Your series would be especially enjoyable to children who are fascinated with tug boats, perhaps partly because there is or at least used to be an educational television series that personifies a tugboat. I realize that this is a fire boat rather than a tugboat, but children will still be very attracted to your series.
Last edited by Mike Buckley; 15th August 2015 at 01:43 PM.
Why not John? I bet you had done it but you didn't like it...why not let us be the jury of your creativeness...I know...some people don't like selective colouring, but that is their problem, they don't like it...but I do. I think there are a lot of shots/images that deserves that treatment, especially if you are using it for emphasis for instance...
Great colours on this image, John...
There's too much background competition here...wait until it's out on patrol.
John,
do you use photoshop? If yes, use the color selection within a pre-selected area (by the lasso tool or similar to roughly select the target). In this way it should be easy enough to select the ship for coloring to your heart's desire.
Lukas
I think that it might work best in fog, but actually without selective colour. (And I am one of those not fond of selective colour.)

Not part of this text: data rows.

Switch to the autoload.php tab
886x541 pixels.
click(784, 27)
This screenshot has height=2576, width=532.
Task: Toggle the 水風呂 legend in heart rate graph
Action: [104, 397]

I came to think of a product shot I once made to illustrate the final form of Carrick Bend, a knot that is often misunderstood. I took it in the light from a window against the plain white background of the door to my balcony, and the two ropes are very different, one of them very old, the other brand new. The whipping on the new rope has not yet taken any wear, and it is made with a blue yarn, while the other rope was one I saved in the trashbin when I worked as rigger at Benn's. Its whipping of waxed floss has been in use for about twenty years.
It is a colour image, no desaturation or enhancement.
That is so knotty; I used to drive trucks and learned some knots, I've forgotten them now but was amazed how to tie a knot in the middle of the rope and tighten so tight it almost caught fire.
That is a stunning boat, but agree with others that the background is competing with it severely. I am not convinced about applying a selective colouring treatment to it, but would like to see you try it.
One of things is that everything is brightly lit. This brightens the colours and adds all those sharp, distracting shadows, including in the background. Shooting on a cloudy or overcast day would dull all that down and, as the boat is such a vivid colour in itself, it might survive that better than the background and so stand out more.
Other than that, shooting it when it is out to sea would isolate it well, but then you would lose that contextual stuff, which I quite like.
Overall, it is a pleasant image. I like it. And I like it enough to think it would be worth persevering with to see if a better shot can be achieved.